Он тяжело, точно от удара палкой, вздохнул и снова невнятно зашептал:
— Во время оккупации Зуля обручилась. Это был ее товарищ, они вроде вместе сдавали экзамены на аттестат зрелости. Гартман. Альберт Гартман. Она никогда не рассказывала мне о своем бывшем женихе. А вскоре после войны его арестовали по обвинению в сотрудничестве с гестапо. Было установлено, что он работал на гитлеровцев с сентября тридцать девятого. И, кажется, вовлек Зулю в свои грязные делишки. Она тоже была осведомительницей. Ее школьные друзья не ожидали, что Зуля может пойти на такое. Господи! «Гренада»! «Самосьерра»! Неужели я должен поверить, что эта девушка действительно хорошо себя чувствовала в концлагере?
Странно звучат тяжелые мужские вздохи в этом уютном уголке, где так вкусно пахнет свежесваренным кофе.
— Почему же я ничего не знал о ее столь страшном прошлом? Она все скрыла от меня. Говорят, любовь открывает все тайны в человеке, в настоящей любви не может быть обмана, хитрости. Ничего подобного! Этот юный тореадор, эта ядовитая змея никогда не была со мной откровенна. — Влодек сжал кулаки, голос его дрожал от гнева. — Тореадор эсэсовца Келя! Патриотка! Придворная шансоньетка!
Он бил кулаком в ладонь, не обращая внимания на официанта, и говорил сдавленным шепотом.

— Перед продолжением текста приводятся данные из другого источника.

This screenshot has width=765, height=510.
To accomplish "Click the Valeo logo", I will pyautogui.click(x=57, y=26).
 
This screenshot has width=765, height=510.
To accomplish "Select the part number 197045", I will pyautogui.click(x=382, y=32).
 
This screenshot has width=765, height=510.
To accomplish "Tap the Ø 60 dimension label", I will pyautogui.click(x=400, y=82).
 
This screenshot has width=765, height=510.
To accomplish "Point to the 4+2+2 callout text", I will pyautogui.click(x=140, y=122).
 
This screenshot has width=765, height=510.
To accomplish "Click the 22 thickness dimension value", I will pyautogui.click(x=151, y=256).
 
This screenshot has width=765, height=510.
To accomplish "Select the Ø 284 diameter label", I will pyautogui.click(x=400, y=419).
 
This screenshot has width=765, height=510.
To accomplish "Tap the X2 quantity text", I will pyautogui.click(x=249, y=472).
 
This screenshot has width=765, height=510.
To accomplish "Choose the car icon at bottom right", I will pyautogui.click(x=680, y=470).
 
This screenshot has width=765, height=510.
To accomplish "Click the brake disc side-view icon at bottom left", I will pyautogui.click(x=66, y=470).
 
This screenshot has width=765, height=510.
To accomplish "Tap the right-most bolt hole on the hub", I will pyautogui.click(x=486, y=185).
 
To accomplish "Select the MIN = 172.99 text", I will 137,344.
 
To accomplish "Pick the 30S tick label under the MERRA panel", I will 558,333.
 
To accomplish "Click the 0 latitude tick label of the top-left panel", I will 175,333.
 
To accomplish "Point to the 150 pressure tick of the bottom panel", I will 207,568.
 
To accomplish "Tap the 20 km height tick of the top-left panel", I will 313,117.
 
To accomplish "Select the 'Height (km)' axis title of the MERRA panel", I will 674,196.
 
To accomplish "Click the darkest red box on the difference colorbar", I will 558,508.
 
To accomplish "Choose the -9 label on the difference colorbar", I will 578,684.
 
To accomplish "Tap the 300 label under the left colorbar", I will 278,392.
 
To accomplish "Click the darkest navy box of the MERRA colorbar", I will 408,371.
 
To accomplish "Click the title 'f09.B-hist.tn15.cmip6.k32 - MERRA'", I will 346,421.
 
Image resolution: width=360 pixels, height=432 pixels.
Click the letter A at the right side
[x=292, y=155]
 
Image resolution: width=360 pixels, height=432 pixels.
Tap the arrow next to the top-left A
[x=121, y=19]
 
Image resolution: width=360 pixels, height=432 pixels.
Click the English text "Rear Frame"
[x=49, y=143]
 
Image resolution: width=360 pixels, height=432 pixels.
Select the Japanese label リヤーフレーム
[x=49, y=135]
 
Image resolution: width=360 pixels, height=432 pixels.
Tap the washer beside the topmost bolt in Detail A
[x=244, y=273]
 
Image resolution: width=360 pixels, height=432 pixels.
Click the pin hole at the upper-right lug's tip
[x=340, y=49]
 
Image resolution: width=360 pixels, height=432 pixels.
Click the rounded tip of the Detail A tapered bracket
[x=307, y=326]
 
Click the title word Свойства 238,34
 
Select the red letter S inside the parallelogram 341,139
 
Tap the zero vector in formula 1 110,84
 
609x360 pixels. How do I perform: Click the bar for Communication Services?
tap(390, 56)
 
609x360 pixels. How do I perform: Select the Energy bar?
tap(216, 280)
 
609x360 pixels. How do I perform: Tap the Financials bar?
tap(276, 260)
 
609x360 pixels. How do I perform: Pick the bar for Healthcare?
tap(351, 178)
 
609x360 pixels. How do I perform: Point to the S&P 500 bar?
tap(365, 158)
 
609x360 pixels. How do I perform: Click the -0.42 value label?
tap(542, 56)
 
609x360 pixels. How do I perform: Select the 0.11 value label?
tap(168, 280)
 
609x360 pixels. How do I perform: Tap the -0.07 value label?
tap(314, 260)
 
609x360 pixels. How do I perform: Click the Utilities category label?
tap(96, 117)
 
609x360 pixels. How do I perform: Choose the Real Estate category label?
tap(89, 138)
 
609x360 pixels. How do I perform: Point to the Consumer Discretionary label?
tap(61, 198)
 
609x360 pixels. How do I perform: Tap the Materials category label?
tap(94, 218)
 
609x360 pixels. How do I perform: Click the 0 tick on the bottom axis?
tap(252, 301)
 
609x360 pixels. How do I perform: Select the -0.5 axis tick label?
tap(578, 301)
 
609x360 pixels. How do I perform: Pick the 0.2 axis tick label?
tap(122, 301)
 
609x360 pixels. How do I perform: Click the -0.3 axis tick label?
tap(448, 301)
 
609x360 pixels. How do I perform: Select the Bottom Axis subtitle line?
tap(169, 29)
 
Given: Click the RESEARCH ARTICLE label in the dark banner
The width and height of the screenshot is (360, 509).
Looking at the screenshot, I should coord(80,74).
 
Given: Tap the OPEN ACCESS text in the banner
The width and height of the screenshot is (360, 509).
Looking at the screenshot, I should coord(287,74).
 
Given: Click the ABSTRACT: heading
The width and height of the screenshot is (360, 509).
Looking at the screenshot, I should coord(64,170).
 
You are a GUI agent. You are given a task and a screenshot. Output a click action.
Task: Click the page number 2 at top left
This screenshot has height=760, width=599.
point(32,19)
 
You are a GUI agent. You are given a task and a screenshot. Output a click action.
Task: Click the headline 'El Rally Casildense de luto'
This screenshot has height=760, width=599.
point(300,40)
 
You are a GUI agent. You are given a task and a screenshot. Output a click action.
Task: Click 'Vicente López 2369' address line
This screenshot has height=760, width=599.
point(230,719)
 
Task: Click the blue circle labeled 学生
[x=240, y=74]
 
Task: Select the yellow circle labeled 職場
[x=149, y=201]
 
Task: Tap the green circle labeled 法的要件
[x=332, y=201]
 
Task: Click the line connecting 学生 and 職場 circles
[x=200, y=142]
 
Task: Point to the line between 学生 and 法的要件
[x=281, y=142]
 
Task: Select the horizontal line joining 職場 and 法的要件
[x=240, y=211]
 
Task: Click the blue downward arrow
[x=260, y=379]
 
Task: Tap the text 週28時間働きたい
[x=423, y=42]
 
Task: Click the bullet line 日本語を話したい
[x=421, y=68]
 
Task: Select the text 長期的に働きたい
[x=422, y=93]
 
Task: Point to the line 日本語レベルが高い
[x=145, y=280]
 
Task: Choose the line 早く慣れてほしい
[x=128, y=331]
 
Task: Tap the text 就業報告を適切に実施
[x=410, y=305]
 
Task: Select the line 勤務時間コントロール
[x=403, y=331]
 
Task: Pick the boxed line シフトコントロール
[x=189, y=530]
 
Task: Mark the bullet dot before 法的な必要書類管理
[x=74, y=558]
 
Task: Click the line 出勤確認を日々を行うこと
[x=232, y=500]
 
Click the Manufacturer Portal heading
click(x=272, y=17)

— Только на суде я услышал всю правду о ней, а ведь ее партизанские песни так трогали Келя, вас, всех подруг по бараку. Она выдала гестапо ребят из подполья. Своих школьных товарищей. Правда, потом вроде бы успела всех предупредить, но одного немцы выследили. И парень погиб. Так что на ее совести одна человеческая жизнь.
Он замолчал. Я тоже молчала, боясь сказать слово.
— И вот теперь, чтобы хоть как-то поправить дело, надо достать хорошие отзывы о ней от бывших узников. Поэтому я добрался до самого Нюрнберга. В Польше кое-кто из Зулиных подруг написали хорошие слова о ней. Вот видите? Прочтите.
Избегая моего взгляда и тяжко вздыхая, он полез в карман. Наверное, кто-то уже сказал ему то, что сразу пришло мне в голову: перед таким обвинением хороший отзыв от узниц Освенцима мало что значит.
Разве я была с нею в Познани? — размышляла я, глядя на этого убитого горем мужчину. Он пережил Освенцим и прекрасно понимает, что отзывы и свидетельства — весьма сомнительные документы. Да и что может значить какая-то бумажка, если известно, что она доносила в познаньское гестапо, какое значение имеет теперь то, что она была обаятельной и мужественной в концлагере?
— Я понимаю, — вдруг резко воскликнул он, — не в этом вся суть. Мне необходимо узнать, какая она была на самом деле. Этот… эсэсовец Кель… Это благодаря ему у Зули были такие привилегии? Выступления… пение…
Я надолго задумалась. Только в этот момент мне впервые пришло в голову, что жизнь Зули в лагере, быть может, в самом деле была довольно веселой. Но сегодня мне трудно восстановить это. Непонятно почему, я начала его утешать:
— Вы знаете, в лагере ей, наверное, стало легче… все осталось позади: гестапо, тюрьма, страх и что от нее уже не могут требовать новых доносов, не устроят очные ставки. — Я говорила, чувствуя, как у меня пересыхает горло.
— Да, да. Понимаю. Она ведь хорошая, только доверчивая. Поверила своему жениху, фольксдойчу. Люди мне рассказывали, те, что были свидетелями на процессе, что она бросилась на колени перед прокурором и кричала: «Молю вас, приговорите к смертной казни! Я не хочу жить!» А ведь ей всего двадцать пять лет.